The US law isn't translated directly to other countries, but every country allows companies to do layoffs. They just have different requirements for including someone in a layoff.
In some countries the requirements are as minimal as saying that there's not enough work for the person to do. It's basically the same thing with extra steps.
The real difference is requirements for notice periods or severance. Note that in tech companies like Oracle they're giving severance as well.
The other side of this debate is that companies in the United States are much less resistant to hiring people when they know it's easy to scale back later. In our European offices we had to be much more cautious about hiring because the managers in our various European offices were afraid of getting stuck with a bad hire for a long or costly notice period. They also had a lot of games with "trial period" work that I don't fully remember, but I can think of several trial period employees who were dismissed because they were borderline and their managers didn't want to take the risk of having them past the period where letting them go was easy.

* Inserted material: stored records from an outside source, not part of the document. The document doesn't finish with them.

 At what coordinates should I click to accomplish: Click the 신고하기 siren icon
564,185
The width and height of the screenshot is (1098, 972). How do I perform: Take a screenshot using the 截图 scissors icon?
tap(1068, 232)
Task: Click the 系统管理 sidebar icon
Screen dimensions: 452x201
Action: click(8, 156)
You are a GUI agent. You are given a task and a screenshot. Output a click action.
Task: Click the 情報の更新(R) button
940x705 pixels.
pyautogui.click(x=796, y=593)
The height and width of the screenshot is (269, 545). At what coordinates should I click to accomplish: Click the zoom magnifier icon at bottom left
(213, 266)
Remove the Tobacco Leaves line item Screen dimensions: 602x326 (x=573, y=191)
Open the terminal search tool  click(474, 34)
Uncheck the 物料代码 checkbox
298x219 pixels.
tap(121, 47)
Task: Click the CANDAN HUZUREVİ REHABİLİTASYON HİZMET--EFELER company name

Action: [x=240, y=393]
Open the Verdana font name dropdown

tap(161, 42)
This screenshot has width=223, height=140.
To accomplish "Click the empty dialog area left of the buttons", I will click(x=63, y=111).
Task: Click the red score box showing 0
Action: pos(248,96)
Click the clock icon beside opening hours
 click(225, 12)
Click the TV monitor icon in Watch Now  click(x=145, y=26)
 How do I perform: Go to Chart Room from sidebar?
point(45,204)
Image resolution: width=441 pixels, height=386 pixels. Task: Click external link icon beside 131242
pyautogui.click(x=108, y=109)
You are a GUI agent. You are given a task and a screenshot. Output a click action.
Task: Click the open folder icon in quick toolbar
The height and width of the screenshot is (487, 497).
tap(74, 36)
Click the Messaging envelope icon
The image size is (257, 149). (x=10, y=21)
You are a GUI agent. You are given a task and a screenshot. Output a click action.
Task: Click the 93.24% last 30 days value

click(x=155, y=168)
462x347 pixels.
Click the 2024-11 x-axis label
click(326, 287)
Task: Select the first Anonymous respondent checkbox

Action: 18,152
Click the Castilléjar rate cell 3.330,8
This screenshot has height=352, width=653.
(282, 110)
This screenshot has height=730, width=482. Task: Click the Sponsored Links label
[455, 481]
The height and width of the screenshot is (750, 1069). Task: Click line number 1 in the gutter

That's one of those things that sounds like bullshit, so I don't know that I believe it, but that's what I've heard anyway.
What do you think happens in the most restrictive labor market in Europe? We're not slaves. There is a short notice period, usually 1 month or even shorter (notice periods for companies are longer, usually double or longer).
And if it's a bad job people just phone it in, take medical leave, etc during their notice period.
Hardly the end of the world to last 1 month.